Like other whales, belugas are very sociable and form small family groups called pods that can number anywhere from 2 to 25 members. They communicate with each other using whistles, trills and squawks, and their sounds are sometimes of such high frequency that they sound like birdsong. A pod is usually led by one male, but it’s not unusual for individual members to move from pod to pod.

Belugas seek out frequent physical contact with each other, they hunt in coordinated groups together, and they play chase and stage mock fights. They tend to be curious and investigative as well, often approaching humans in wild settings, swimming along boats, and playing with objects that they find in the water.

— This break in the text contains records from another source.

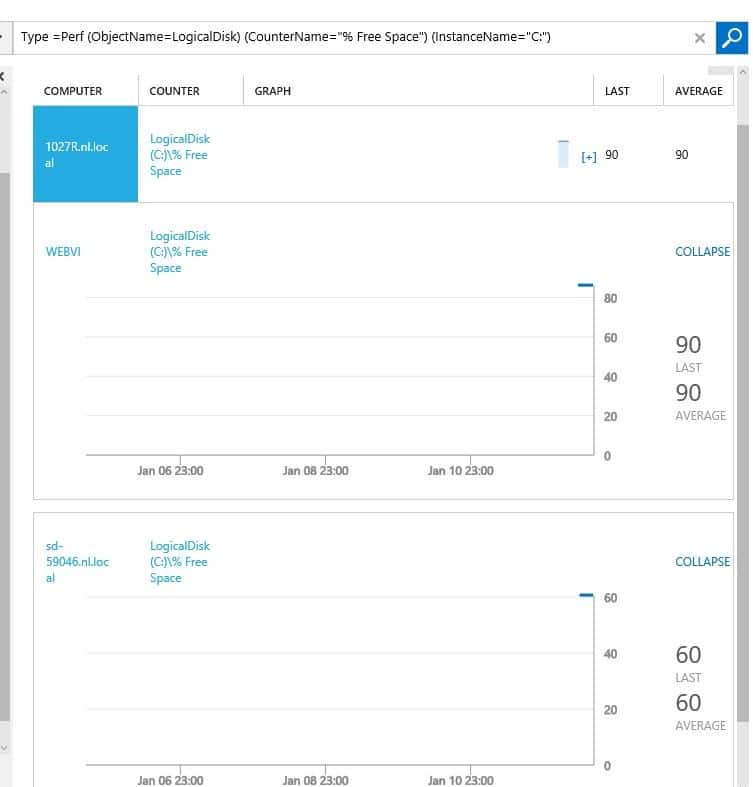
Task: Open the WEBVI computer link
Action: pyautogui.click(x=63, y=252)
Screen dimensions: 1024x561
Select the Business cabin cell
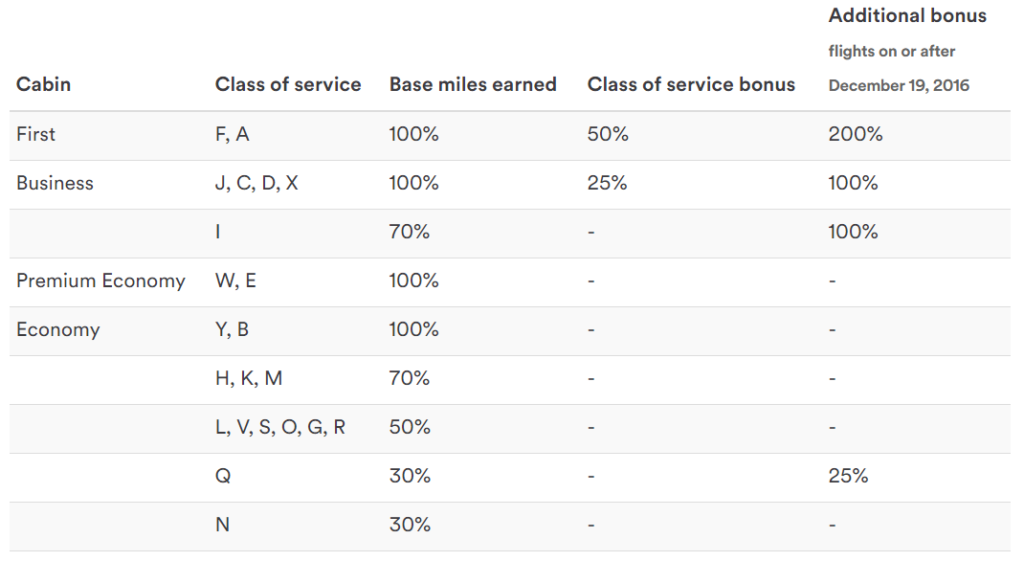point(55,183)
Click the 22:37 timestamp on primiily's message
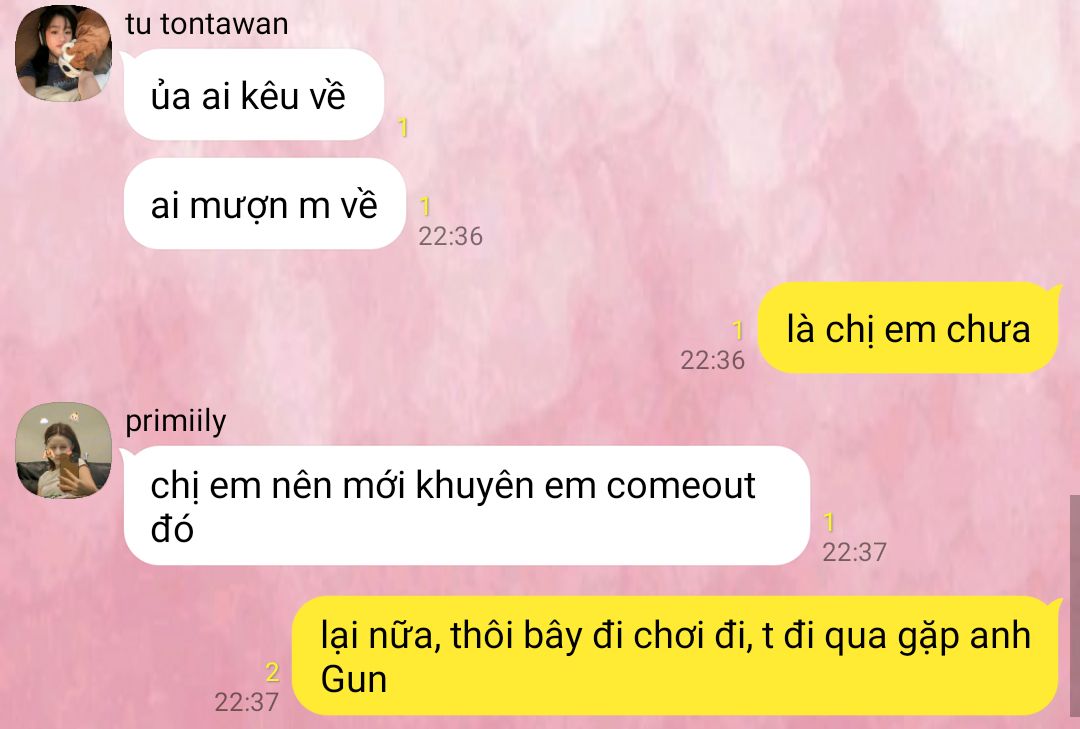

The type of diet that a beluga eats depends on the region in which they live and the season of the year. A typical diet is made up mainly of fish like cod, halibut, and Pacific salmon, as well as invertebrates like shrimp, squid, octopus, clams and sea snails. They search for food on the ocean floor or join with a group of other belugas to herd fish onto more shallow shoals.

Belugas reach breeding maturity by about four years of age, and females tend to birth one calf every three years or so. It’s not known if belugas can delay implantation of a fertilized egg, but gestation times can vary so greatly (anywhere from 12 to 15. 8 months after mating). Calves are born in warmer waters around bays or estuaries, and can swim by their mother’s side from birth, nursing every hour and staying dependent on her for the first year.


Although polar bears and killer whales are the beluga’s only natural threats, these whales are also affected by water pollution and hunt-to-capture expeditions which provide whales for marine exhibits worldwide.

Whaling by European and American whalers in the 18th and 19th centuries severely affected beluga populations, as they were hunted for meat, blubber, and oil from their melons. Belugas make easy prey because of a predictable migration pattern. Indigenous populations in the Canadian, Alaskan and Russian Arctic regions still hunt belugas for food and skin.

Belugas are listed as ‘near threatened’ by the IUCN, and are protected under the Marine Mammal Act in the USA.